En los barrios Gabriela Mistral y La Palma de Estación Central, la actividad estuvo enfocada en visibilizar y valorar el patrimonio existente en estas comunidades. Esto se hizo a partir de la construcción de relatos, generados a través de objetos con valor patrimonial significativos para los vecinos, en un espacio de conversación a través de un malón vecinal en la calle Santa Teresa. , El malón fue acompañado de una muestra fotográfica y un conversatorio en torno al patrimonio, que se cerró con un show artístico.

 

Esta actividad que hizo reflexionar a los vecinos, puso en común la visión de un patriomnio que no solo está en los museos y monumentos, sino que también existen estas localidades únicas y particulares; en sus historias, en sus personajes, en sus reliquias, en su comunidad y lo que para ellos es significativo y que constituye la cultura local. Carlos Martínez, poblador del Barrio La Palma, compartió su reflexión con nosotros “al momento de iniciar la actividad suponía que este se refería a que era aquellos edificios y estructuras que se utilizaban antiguamente y que tenían un contenido histórico para el país, luego de la actividad pude entender que el patrimonio cultural eran todas aquellas cosas, materiales e inmateriales que tienen un valor histórico y que sean representativas de la comuna, del país y del barrio, y que nos caracterizan como palminos”.

 

DEVOLUCIÓN COMUNTARIA UNA OBRA QUE RELEVA NUESTRO PATRIMONIO MATERIAL

Finalmente, una de las actividades más significativas de Junto al Barrio durante esta celebración fue la Devolución Comunitaria en los los Sectores II y II de Los Presidentes de Chile en Cerrillos. En este contexto se hizo entrega de los resultados del Diagnóstico Participativo Urbano y Social, tras un arduo trabajo que se desarrolló desde septiembre de 2015, hasta marzo de 2016.
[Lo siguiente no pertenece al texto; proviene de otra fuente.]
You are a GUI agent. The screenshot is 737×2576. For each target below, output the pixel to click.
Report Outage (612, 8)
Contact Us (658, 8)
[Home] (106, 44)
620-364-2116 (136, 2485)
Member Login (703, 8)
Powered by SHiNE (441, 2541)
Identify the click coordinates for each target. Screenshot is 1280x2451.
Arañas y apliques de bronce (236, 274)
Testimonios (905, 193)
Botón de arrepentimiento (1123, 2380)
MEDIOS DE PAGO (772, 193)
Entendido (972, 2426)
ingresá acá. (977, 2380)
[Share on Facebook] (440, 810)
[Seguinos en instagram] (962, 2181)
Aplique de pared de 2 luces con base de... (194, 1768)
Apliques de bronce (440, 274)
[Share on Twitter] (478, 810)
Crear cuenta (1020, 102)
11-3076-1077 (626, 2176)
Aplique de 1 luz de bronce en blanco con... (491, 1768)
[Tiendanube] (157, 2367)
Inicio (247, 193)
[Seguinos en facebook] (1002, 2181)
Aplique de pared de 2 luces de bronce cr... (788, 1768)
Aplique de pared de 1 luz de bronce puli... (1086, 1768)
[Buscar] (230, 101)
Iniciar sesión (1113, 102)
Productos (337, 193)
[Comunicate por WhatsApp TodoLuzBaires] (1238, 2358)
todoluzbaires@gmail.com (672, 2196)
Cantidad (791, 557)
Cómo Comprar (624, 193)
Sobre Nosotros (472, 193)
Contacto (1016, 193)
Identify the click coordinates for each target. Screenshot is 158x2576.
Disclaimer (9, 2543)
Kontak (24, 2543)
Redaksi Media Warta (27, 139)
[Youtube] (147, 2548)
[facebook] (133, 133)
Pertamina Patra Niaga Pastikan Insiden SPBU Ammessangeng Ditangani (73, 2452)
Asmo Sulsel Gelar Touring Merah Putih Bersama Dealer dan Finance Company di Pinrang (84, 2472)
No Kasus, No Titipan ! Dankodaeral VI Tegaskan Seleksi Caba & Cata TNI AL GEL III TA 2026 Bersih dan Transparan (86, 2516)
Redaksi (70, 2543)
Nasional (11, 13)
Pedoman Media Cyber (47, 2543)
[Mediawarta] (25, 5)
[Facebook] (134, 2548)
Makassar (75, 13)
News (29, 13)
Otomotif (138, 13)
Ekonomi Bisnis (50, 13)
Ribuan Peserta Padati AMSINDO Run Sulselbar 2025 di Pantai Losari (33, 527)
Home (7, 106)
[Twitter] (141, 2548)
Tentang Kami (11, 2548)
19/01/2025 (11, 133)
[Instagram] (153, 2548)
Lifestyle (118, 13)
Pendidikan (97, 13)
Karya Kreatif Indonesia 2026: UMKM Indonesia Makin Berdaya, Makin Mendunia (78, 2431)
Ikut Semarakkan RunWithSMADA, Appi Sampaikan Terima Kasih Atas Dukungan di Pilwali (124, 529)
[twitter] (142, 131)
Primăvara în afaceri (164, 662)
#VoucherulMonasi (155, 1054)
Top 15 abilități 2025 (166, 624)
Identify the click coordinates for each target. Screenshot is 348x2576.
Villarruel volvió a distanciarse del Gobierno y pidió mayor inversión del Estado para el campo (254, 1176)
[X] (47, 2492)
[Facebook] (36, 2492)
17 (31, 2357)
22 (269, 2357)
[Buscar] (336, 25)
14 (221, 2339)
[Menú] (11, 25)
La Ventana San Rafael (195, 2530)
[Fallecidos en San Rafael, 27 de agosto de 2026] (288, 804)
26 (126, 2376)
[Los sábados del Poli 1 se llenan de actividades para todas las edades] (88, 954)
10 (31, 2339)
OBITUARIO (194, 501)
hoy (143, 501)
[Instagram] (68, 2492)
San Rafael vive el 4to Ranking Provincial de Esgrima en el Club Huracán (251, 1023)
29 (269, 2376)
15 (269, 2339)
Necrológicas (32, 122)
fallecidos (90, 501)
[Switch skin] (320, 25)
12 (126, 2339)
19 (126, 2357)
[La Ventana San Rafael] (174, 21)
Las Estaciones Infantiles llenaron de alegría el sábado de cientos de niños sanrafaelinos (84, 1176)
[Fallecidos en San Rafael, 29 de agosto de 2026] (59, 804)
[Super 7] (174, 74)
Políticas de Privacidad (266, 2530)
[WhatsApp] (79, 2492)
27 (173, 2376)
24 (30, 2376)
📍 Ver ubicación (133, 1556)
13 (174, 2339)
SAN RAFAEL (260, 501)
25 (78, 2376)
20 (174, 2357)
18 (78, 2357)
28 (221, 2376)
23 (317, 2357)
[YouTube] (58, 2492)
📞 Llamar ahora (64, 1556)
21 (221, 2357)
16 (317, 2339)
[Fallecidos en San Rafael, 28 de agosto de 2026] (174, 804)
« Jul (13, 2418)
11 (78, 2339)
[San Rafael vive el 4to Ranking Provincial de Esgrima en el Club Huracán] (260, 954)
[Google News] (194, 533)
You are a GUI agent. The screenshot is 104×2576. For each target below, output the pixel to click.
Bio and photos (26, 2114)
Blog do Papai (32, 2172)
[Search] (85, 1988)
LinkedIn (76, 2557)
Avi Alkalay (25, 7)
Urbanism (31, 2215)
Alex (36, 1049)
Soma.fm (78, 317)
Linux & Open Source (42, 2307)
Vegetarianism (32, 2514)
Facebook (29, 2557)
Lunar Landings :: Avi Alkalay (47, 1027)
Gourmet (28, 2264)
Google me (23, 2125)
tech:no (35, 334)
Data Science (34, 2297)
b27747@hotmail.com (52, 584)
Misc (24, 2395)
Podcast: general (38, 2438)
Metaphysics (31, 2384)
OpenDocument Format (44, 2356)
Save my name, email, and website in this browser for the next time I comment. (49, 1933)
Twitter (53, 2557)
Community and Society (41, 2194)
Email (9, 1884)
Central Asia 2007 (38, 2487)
Un significativo producto que Junto al Barrio entrega durante esta actividad es el afiche que contiene por un lado toda la información del barrio que se levantó durante el diagnóstico, y por el otro lado, una obra artística que representa el barrio. En esta oportunidad la obra estuvo a cargo de la artista visual Macarena Silva, quien con la asesoría de la curadora Justine Graham, puso en valor algunos objetos urbanos significativos de ambos barrios, tales como bancas de los diferentes espacios públicos, animitas, banderas de Chile, columpios o letreros; ordenando con ellos una bella composición.

Durante la jornada, muchos vecinos se acercaron a reflexionar en torno a la obra y a los elementos que se incorporaron en ella y que forman parte del patrimonio material de este barrio, entre ellos Juan Cisternas nos comentó que “este letrero es del negocio de mi suegro y lleva más o menos 20 años ahí, es increíble como algo tan pequeño puede ser representativo del barrio y que nos habla de lo que somos en Los Presidentes”.

Sin duda, en gran parte de nuestros barrios se conmemoró esta fiesta nacional que en esta ocasión puso en valor la importancia de las personas en la memoria colectiva. Nos damos cuenta de que en nuestros barrios habita un valioso patrimonio inmaterial, el que creemos que es la riqueza implícita en la comunidad.